The woman accepted it without a word. She presently produced a long wrap of black chiffon, lined with blue. "Number seventeen. Here you are, miss." So speaking, she removed the duplicate check, which had been pinned to a frilled hood of the cloak. At sight of that hood a weight lifted from Clo's heart. It was more ornamental than practical, but it would be immensely useful to her. If she had been given her choice of cloaks, she couldn't have done better. Seventeen was bringing her luck.

"Oh, I believe I'd better leave my hat!" she said to the attendant, as if on a second thought. Unsuspiciously the woman took it, pinned a bit of paper to the lining, and handed the duplicate to Clo. "Nobody's got seventeen now, so I'll give it to you again." This seemed a good omen: seventeen for the second time! With the cloak over her arm she sauntered out of the room. Then back she went to the foot of the stairs, where was a quiet niche behind a big, potted palm, and close by was one of those convenient panel mirrors. Thus refuged, Clo slipped into the wrap, and arranged the floppy hood. It was far from becoming, for the frill fell almost to her eyes; but it hid the tell-tale red hair, and showed little of her face save the end of an impudent nose and the tip of a pointed chin. The cloak, made for a taller figure than Clo's, came nearly to her feet, and holding it together the white dress became invisible.

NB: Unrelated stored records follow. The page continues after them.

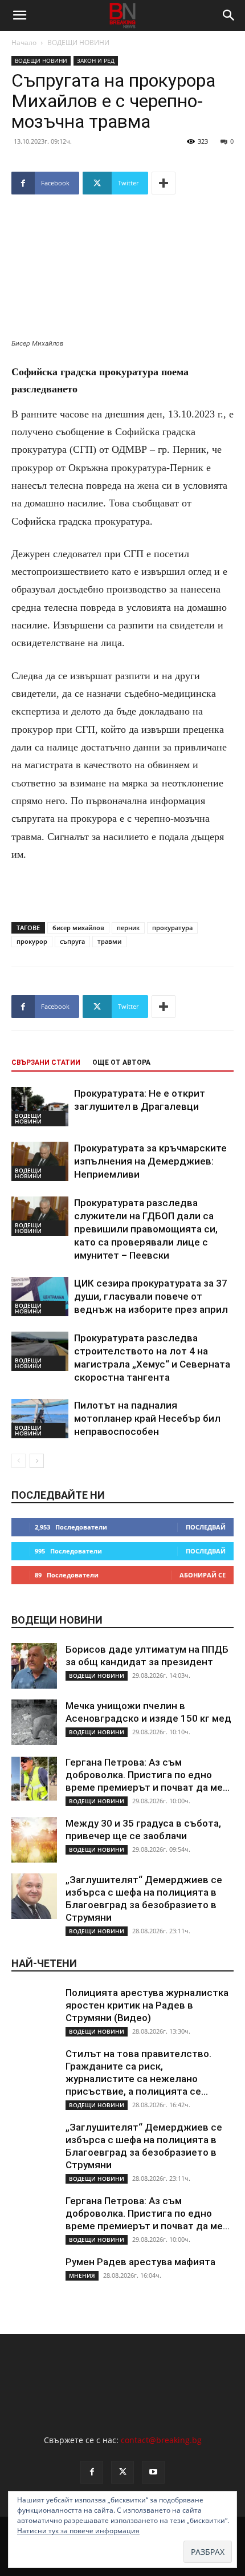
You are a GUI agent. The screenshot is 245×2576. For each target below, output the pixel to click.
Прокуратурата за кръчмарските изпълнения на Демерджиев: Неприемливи (150, 1161)
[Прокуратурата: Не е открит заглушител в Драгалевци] (39, 1106)
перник (128, 927)
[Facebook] (91, 2472)
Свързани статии (45, 1062)
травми (109, 941)
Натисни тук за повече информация (78, 2531)
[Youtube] (153, 2472)
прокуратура (172, 927)
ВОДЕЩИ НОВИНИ (78, 42)
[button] (19, 15)
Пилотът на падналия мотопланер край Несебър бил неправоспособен (147, 1418)
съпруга (72, 941)
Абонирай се (202, 1575)
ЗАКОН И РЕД (96, 60)
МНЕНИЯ (82, 2275)
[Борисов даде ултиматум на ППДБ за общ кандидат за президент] (34, 1666)
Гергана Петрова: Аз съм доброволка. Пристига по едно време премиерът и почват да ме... (148, 1774)
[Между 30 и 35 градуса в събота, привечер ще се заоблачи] (34, 1840)
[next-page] (37, 1461)
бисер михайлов (78, 927)
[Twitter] (122, 2472)
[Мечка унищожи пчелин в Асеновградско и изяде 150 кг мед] (34, 1722)
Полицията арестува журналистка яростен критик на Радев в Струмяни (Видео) (147, 2005)
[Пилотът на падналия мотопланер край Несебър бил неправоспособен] (39, 1418)
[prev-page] (18, 1461)
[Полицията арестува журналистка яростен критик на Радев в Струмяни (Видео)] (34, 2009)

"Now for it!" she thought, like a soldier who goes "over the top" to charge the enemy. Head down, hood flapping, cloak floating, she sailed along the corridor and out into the gallery beyond. Yes, there was the marble staircase, and below was the great, bright hall; but in this disguise she could pass O'Reilly if he had assembled half the detectives in New York. So she tripped down the stairs, sedate, unhurried as the care-free girl whose cloak she had borrowed. Arrived in the hall, she knew her way out, and could hardly subdue the triumph in her voice as she said "Taxi, please," to an attendant porter.

"Where shall I tell him to go, miss?" came the question as she stepped into the cab; and for half a second she hesitated. By a clock she had seen in the hall it was just half-past eight. There would be time to go home, time for Angel to open the envelope and see if the contents were right, time to tell Angel her own adventures, and time to rest before keeping her tryst with Peterson.

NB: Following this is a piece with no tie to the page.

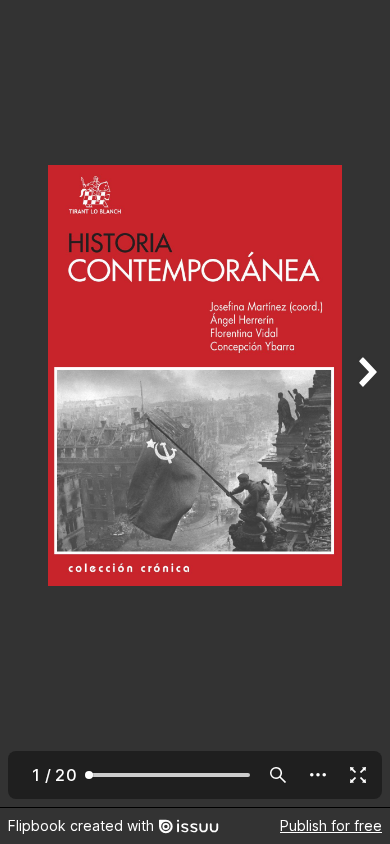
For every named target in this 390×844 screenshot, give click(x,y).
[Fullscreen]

She gave the number of the house in Park Avenue where Roger Sands lived. The door of the taxi shut with a reassuring "click." It was heavenly to lean back against the comfortable cushions! She ought to be entirely happy, entirely satisfied. Perhaps it was only reaction after so many hopes and fears, this weight that seemed to press upon her heart. Yet it was an obstinate weight. It grew heavier as the taxi brought her nearer home.